AUFGABE = Schreiben Sie aus dem Text über höhere Strafen für Raser den Abschnitt von „HB KARLSRUHE. Zwar“ bis einschließlich „Monat Führerscheinentzug hinaus.“ wortgetreu ab.

VORLIEGENDER TEXT =
○ ○ ○ ○ ○
Verstärkter Einsatz von Zivilfahrzeugen
Gesetzgeber will Raser bremsen

Nach dem von einem Autobahnraser verursachten Unfalltod einer 21-jährigen Frau im vergangenen Jahr wurden deutschlandweit Forderungen nach höheren Strafen für Drängler laut. Der Gesetzgeber hat reagiert und will Raser vom kommenden Jahr an höher als bisher zur Kasse bitten.

HB KARLSRUHE. Zwar gibt es keinen unmittelbaren Zusammenhang zwischen dem mittlerweile rechtskräftigen Karlsruher „Autobahnraser-Urteil“ und dem Ruf nach schärferer Ahndung derartiger Vergehen. Doch das schreckliche Ereignis dürfte das Handlungsbedürfnis des Gesetzgebers forciert haben. Jüngste Informationen des Auto Club Europa (ACE) über entsprechende Änderungspläne wurden jetzt von einem Sprecher des Bundesverkehrsministeriums bestätigt.

Nach dem Referentenentwurf, der sich derzeit noch im Anhörungsverfahren befindet, sollen in Zukunft zu nahe auf den Vordermann auffahrende Drängler mit bis zu 250 Euro Bußgeld und drei Monaten Fahrverbot belegt werden können. Bislang ging die Sanktion nicht über 150 Euro und einen Monat Führerscheinentzug hinaus.

Im Fall des Karlsruher Autobahnrasers hatte das Landgericht Ende Juli in zweiter Instanz einen Ingenieur wegen fahrlässiger Tötung und Straßenverkehrsgefährdung zu einem Jahr Haft auf Bewährung verurteilt. Laut Richterspruch war der damals 35-jährige frühere DaimlerChrysler-Mitarbeiter am 14. Juli 2003 mit seinem 476 PS starken Firmenwagen mit rund 250 Stundenkilometern über die Autobahn 5 bei Karlsruhe in Richtung Norden gerast.

Grob verkehrswidrig und rücksichtslos sei er bis auf 10 oder 20 Meter auf den mit Tempo 130 bis 150 auf der linken Spur fahrenden Kleinwagen der jungen Mutter aufgefahren. Die Fahrerin hatte nach Erkenntnissen des Gerichts vor Schreck das Steuer herumgerissen und war dabei mit ihrem Wagen in eine Baumgruppe geprallt. Für sie und ihr Kind kam jede Hilfe zu spät.
○ ○ ○ ○ ○
MATERIALAUSZÜGE =

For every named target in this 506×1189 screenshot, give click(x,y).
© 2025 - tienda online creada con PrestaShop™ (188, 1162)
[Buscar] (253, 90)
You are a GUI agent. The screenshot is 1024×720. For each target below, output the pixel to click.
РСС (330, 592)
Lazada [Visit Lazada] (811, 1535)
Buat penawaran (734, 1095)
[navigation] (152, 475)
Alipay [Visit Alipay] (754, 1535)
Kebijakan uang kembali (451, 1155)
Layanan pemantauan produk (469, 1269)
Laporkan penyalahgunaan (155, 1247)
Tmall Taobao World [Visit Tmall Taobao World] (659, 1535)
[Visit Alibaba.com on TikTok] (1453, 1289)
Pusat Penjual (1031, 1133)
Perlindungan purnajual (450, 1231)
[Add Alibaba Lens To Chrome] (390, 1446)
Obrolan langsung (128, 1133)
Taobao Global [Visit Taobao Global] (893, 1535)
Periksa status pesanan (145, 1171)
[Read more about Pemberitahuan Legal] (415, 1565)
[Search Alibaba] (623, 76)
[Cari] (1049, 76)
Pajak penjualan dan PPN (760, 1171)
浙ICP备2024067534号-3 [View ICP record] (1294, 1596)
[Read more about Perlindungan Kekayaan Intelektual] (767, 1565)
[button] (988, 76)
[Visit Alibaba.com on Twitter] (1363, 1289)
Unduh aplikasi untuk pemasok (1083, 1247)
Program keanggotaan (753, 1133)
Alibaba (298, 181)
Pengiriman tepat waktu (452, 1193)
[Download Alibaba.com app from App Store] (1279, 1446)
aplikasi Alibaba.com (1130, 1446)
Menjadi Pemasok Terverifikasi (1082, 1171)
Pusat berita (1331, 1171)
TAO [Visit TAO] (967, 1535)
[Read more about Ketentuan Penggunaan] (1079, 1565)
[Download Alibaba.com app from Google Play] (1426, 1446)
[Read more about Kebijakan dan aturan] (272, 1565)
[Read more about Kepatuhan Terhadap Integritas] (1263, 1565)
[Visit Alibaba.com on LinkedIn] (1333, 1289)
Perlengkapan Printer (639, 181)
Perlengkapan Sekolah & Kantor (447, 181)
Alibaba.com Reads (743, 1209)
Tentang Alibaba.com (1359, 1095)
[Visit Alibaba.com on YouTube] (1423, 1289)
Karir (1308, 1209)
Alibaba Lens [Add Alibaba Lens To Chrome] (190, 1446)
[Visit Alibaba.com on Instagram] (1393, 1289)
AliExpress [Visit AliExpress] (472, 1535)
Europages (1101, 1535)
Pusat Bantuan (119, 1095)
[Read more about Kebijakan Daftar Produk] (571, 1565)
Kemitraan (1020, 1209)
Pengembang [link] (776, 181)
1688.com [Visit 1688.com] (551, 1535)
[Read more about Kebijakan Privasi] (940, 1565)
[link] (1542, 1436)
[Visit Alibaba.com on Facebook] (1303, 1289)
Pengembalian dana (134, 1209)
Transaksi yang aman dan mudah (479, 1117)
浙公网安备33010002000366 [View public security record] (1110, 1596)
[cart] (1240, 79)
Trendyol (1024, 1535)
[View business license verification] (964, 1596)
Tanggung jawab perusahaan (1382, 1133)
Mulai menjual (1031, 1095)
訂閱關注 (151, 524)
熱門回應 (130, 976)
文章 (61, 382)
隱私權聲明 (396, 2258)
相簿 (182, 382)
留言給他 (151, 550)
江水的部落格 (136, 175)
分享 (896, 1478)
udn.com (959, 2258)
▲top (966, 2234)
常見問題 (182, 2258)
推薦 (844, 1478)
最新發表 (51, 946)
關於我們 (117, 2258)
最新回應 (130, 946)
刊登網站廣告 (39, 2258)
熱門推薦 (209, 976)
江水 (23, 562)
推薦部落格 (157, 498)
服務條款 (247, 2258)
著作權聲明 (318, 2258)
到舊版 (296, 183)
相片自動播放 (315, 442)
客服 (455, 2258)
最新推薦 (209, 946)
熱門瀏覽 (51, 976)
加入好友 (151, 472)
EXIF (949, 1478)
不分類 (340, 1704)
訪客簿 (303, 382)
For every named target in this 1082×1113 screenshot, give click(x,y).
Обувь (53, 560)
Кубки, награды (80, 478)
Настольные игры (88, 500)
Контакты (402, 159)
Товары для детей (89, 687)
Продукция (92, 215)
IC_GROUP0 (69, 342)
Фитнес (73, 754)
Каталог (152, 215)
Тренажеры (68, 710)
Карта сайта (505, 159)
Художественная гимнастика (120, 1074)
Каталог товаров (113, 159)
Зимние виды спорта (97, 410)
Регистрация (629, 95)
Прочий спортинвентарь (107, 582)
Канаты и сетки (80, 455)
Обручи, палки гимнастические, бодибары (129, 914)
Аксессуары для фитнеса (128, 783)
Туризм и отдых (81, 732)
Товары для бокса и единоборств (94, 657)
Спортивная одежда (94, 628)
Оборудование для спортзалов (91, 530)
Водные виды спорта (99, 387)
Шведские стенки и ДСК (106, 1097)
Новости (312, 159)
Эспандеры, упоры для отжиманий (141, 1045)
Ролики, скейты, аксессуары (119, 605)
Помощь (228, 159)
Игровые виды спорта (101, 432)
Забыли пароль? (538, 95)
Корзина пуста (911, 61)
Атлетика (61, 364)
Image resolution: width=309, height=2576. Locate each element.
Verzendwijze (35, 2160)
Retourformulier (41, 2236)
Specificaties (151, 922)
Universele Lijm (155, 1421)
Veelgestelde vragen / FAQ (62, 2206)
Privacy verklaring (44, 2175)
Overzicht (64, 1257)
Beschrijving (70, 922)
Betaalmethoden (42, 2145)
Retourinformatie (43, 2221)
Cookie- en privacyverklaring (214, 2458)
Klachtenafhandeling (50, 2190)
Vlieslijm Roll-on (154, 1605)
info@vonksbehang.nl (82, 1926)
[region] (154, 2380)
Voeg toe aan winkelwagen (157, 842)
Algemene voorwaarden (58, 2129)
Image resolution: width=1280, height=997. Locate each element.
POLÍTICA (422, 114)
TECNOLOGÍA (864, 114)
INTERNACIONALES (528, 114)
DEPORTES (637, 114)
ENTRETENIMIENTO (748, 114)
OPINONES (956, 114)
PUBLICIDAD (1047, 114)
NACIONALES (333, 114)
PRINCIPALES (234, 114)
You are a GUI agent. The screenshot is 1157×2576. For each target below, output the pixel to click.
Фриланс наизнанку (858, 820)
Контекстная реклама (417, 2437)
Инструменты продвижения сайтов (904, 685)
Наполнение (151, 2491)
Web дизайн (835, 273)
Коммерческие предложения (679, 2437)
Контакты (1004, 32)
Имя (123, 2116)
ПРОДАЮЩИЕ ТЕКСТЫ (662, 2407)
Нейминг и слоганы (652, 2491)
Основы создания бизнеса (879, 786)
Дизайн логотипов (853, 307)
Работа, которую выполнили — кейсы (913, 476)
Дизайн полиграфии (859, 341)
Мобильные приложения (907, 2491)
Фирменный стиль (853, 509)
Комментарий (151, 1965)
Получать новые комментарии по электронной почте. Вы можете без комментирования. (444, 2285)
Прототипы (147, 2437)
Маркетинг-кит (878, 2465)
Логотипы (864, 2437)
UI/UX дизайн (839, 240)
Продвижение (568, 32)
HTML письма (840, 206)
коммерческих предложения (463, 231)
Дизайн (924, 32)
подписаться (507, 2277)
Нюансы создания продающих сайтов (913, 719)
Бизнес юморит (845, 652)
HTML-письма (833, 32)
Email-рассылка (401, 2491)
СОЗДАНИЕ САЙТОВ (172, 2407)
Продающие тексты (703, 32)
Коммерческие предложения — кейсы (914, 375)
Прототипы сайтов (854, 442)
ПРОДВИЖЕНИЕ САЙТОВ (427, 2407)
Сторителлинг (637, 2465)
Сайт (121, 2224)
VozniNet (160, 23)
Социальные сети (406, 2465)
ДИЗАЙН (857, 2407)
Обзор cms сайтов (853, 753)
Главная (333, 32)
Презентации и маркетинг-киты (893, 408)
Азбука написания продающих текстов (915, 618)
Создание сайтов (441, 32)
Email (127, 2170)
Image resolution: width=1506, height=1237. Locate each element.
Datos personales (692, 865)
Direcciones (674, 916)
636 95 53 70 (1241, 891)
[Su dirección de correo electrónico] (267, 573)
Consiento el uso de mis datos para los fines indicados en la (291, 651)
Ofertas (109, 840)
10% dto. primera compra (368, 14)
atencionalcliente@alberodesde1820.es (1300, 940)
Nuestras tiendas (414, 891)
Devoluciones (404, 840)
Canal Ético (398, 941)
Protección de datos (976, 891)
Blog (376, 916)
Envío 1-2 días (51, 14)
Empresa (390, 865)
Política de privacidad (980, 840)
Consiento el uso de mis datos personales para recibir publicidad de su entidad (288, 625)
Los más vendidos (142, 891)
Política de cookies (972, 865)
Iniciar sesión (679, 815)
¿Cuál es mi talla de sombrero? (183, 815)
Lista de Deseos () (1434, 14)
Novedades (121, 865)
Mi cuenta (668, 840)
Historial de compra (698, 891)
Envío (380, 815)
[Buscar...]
○ ○ ○ ○ ○
BEARBEITETE AUFGABE =
HB KARLSRUHE. Zwar gibt es keinen unmittelbaren Zusammenhang zwischen dem mittlerweile rechtskräftigen Karlsruher „Autobahnraser-Urteil“ und dem Ruf nach schärferer Ahndung derartiger Vergehen. Doch das schreckliche Ereignis dürfte das Handlungsbedürfnis des Gesetzgebers forciert haben. Jüngste Informationen des Auto Club Europa (ACE) über entsprechende Änderungspläne wurden jetzt von einem Sprecher des Bundesverkehrsministeriums bestätigt.

Nach dem Referentenentwurf, der sich derzeit noch im Anhörungsverfahren befindet, sollen in Zukunft zu nahe auf den Vordermann auffahrende Drängler mit bis zu 250 Euro Bußgeld und drei Monaten Fahrverbot belegt werden können. Bislang ging die Sanktion nicht über 150 Euro und einen Monat Führerscheinentzug hinaus.